Certain options contracts tend to be restricted at least in part because of the requirements for options contracts obtained as a means of employment compensation. For example, during the “dot-com boom” when start-up initial public offerings (IPO's) were widespread, options contracts were often used as a primary source of compensation. Such compensatory options contracts were given to employees by his or her employing company. The options contracts gave the employee the right to purchase up to a specific number of the employing companies stock at a certain price or strike price. Companies using options as a compensation device were able to decrease cash out-flow while increasing an employee's desire to see the company succeed. If the company succeeded, the compensatory options contracts would increase in value and the employee would incur relative profits when he or she exercised the option contracts.
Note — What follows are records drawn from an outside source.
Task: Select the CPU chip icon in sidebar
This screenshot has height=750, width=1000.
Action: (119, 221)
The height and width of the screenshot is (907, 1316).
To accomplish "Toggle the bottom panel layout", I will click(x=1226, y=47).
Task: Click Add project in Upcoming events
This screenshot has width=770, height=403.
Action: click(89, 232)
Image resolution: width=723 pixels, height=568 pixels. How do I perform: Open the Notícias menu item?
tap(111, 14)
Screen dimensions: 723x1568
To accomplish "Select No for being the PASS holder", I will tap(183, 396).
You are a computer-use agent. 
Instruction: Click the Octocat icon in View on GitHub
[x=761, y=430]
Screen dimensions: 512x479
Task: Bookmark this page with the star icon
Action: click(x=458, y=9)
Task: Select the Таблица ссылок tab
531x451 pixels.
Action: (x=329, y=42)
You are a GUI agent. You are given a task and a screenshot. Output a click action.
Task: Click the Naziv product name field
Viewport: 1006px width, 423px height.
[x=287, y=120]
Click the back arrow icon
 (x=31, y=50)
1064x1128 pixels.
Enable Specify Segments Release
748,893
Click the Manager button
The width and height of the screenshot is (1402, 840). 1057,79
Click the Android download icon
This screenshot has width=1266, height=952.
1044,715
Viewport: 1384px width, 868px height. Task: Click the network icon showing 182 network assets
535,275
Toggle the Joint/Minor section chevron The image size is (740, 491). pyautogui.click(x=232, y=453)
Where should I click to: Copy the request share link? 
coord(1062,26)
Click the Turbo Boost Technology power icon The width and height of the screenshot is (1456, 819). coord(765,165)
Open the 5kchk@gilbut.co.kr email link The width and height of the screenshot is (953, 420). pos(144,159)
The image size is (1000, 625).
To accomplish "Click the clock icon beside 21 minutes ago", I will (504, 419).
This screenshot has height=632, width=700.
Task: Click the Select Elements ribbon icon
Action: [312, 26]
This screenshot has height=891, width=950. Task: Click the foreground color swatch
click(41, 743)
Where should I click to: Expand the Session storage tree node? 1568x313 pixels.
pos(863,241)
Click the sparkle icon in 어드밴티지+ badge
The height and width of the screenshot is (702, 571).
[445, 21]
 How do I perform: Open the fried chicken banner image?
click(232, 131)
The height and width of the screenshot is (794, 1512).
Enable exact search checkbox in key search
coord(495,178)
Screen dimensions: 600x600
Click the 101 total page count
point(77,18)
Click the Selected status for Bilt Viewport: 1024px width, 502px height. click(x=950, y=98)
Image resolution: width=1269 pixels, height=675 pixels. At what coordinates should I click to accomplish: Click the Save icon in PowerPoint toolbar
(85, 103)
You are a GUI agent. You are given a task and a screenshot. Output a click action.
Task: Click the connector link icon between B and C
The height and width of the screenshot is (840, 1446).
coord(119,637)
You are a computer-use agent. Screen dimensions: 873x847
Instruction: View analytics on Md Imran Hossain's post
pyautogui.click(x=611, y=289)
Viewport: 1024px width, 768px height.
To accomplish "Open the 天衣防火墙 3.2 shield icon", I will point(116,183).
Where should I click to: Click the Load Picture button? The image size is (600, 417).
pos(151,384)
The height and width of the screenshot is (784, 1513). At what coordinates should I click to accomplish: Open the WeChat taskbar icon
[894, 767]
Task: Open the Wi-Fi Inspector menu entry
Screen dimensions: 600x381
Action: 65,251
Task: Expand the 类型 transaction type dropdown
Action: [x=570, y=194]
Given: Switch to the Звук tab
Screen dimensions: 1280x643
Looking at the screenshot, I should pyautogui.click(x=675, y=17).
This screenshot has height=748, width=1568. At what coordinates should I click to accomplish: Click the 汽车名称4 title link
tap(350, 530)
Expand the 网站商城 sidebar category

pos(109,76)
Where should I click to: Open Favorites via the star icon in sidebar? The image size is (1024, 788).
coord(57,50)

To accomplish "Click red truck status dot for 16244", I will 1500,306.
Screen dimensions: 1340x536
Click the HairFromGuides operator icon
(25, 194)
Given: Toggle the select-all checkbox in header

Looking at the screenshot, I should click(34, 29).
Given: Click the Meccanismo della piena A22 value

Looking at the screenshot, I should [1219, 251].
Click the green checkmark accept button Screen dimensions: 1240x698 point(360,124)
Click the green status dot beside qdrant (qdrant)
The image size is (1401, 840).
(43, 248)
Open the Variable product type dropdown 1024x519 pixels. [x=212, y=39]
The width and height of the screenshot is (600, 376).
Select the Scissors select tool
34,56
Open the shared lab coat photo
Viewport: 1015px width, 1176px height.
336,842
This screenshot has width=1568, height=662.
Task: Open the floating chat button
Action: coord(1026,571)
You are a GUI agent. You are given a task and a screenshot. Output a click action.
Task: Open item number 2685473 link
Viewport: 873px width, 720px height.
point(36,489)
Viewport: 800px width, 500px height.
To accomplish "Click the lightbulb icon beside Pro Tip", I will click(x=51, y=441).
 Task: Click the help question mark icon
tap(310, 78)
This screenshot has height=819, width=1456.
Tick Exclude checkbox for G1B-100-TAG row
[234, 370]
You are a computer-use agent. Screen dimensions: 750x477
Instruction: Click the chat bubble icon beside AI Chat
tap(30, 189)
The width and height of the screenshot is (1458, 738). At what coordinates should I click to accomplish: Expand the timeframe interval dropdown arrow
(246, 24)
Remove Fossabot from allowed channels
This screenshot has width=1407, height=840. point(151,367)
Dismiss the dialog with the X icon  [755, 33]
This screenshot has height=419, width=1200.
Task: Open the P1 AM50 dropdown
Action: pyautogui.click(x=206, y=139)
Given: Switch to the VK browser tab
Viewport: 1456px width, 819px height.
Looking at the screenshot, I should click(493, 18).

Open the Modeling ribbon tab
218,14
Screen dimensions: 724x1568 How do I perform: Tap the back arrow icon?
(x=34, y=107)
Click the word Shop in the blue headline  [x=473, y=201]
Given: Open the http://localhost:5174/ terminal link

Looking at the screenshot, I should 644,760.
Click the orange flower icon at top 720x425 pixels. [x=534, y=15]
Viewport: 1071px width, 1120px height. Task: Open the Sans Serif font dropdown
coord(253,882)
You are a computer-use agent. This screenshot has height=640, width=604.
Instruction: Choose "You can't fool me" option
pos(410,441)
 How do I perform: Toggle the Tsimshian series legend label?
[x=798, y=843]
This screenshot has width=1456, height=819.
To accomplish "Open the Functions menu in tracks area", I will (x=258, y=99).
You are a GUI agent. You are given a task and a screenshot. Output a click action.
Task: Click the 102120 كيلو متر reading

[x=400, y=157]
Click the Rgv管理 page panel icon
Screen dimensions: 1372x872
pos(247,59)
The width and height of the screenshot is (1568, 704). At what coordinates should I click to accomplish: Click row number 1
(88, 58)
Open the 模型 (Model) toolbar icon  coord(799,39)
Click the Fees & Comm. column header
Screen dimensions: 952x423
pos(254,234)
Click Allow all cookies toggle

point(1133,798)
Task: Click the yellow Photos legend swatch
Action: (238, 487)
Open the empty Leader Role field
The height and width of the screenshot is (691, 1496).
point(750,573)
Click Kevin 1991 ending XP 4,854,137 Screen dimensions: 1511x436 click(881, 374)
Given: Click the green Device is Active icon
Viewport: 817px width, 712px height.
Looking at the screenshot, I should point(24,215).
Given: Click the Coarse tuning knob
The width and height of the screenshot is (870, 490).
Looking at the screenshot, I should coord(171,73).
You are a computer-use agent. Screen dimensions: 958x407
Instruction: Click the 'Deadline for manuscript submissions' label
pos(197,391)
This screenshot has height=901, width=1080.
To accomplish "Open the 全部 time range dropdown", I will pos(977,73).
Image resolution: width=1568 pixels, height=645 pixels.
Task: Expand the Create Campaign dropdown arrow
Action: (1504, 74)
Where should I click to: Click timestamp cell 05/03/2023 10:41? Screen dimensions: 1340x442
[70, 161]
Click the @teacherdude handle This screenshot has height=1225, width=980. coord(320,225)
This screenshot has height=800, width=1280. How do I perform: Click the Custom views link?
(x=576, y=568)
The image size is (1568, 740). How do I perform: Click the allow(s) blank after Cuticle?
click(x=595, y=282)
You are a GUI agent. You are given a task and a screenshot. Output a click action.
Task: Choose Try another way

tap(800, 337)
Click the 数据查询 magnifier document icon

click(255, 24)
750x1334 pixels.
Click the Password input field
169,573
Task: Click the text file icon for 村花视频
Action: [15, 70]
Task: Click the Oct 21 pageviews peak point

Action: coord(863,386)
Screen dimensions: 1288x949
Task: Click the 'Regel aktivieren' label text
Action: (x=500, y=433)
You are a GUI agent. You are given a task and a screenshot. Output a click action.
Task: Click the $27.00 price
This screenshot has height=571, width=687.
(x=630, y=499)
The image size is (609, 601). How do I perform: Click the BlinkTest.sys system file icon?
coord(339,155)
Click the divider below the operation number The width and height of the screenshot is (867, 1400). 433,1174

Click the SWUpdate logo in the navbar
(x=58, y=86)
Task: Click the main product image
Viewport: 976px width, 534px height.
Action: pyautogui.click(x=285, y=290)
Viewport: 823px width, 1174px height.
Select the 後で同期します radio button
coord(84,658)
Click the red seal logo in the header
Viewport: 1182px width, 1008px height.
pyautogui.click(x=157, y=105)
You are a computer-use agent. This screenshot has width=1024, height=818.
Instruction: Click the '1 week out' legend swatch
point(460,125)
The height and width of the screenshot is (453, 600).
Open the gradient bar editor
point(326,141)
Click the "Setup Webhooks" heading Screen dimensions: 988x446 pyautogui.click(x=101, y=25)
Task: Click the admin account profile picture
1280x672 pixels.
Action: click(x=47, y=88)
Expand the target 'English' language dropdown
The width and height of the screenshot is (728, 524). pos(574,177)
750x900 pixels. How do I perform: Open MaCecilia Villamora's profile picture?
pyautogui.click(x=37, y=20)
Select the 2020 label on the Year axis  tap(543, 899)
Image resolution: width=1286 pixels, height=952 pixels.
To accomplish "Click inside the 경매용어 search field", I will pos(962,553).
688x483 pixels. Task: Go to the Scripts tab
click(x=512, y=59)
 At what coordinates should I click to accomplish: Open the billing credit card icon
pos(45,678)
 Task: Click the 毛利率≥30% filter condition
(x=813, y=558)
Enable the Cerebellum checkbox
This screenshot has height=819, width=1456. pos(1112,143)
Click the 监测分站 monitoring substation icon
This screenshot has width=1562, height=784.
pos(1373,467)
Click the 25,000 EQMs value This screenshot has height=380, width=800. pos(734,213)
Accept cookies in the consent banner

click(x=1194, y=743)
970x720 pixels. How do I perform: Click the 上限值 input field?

However, the exercising of compensatory options contracts usually included limitations not found in basic options contracts. These limitations were included in order to meet specific goals of the employing company. Such goals included stock price stabilization and capital preservation. One common limitation was a time limitation that prohibited employees from exercising an options contract until a certain amount of time had passed. On the other hand, advantages over basic options contracts were present in compensatory options contracts. One common example was the elimination of an expiration date or the increase in time that the compensatory option contract could be exercised.
Future contracts are well known in the art and are recognized as the duty for one party to purchase or sell an underlying commodity to another party at a specific date or delivery date. Options contracts are also well known in the art and are recognized as the right of a party to purchase or sell an underlying security at a specific date for a specific price.
It would be desirable to improve market liquidity and introduce a novel securities exchange mechanism that would allow for alternative investment hedging techniques and speculation by providing systems and methods for providing futures contracts on options contracts.